* **ACTIVITY**: Where in the entries below does "will" appear? Copy every line that has it.

==== DATASET RECORDS ====

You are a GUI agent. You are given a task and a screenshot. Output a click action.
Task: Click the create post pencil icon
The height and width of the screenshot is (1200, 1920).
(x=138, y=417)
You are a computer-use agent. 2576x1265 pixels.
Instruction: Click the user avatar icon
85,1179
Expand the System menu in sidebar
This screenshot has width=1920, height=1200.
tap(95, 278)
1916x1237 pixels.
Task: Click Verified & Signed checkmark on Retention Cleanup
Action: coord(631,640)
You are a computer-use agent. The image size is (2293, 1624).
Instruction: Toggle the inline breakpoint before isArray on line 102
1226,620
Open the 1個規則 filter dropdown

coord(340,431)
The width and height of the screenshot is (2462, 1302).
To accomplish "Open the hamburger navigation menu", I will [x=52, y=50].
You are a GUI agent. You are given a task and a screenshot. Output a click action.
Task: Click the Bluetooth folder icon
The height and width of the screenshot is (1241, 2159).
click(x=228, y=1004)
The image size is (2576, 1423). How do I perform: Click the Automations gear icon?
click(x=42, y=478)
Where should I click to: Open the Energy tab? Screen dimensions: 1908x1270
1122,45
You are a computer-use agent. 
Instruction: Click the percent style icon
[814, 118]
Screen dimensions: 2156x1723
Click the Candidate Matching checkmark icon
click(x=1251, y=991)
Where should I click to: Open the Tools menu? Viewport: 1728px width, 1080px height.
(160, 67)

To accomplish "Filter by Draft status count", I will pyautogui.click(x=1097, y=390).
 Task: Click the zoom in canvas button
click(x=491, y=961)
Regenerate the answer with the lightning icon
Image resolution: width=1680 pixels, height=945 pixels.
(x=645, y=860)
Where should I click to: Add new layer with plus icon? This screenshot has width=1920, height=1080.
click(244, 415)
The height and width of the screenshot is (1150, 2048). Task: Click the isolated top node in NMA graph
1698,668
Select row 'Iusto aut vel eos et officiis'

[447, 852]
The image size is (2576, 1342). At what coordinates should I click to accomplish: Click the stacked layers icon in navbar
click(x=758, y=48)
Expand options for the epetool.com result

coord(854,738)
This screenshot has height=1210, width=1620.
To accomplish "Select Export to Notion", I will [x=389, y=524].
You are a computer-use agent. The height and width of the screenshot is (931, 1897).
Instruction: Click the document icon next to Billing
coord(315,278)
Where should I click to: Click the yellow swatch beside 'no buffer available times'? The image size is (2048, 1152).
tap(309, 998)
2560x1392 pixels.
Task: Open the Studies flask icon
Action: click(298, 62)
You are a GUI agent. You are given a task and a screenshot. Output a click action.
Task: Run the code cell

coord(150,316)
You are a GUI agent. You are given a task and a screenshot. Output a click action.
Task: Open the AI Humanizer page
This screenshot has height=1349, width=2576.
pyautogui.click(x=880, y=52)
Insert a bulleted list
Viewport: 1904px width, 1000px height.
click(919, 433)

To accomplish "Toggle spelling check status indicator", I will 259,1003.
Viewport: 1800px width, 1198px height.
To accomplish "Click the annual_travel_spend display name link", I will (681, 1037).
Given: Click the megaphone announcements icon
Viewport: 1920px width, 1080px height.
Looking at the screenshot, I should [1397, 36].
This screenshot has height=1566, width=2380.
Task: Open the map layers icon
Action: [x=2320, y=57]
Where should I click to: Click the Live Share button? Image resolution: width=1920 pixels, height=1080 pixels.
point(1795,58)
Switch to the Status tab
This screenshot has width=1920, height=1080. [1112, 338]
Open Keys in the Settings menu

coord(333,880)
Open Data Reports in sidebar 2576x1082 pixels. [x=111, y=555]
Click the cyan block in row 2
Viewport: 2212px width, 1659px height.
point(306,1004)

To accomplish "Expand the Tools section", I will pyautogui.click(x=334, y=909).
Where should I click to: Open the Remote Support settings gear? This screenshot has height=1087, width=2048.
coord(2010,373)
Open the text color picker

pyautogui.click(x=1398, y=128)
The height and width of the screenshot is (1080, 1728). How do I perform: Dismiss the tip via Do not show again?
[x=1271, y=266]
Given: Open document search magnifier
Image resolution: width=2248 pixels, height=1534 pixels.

====

* **FINISHED EXERCISE**:
To accomplish "Open the hamburger navigation menu", I will [x=52, y=50].
To accomplish "Filter by Draft status count", I will pyautogui.click(x=1097, y=390).
To accomplish "Select Export to Notion", I will [x=389, y=524].
To accomplish "Toggle spelling check status indicator", I will 259,1003.
To accomplish "Click the annual_travel_spend display name link", I will (681, 1037).
To accomplish "Expand the Tools section", I will pyautogui.click(x=334, y=909).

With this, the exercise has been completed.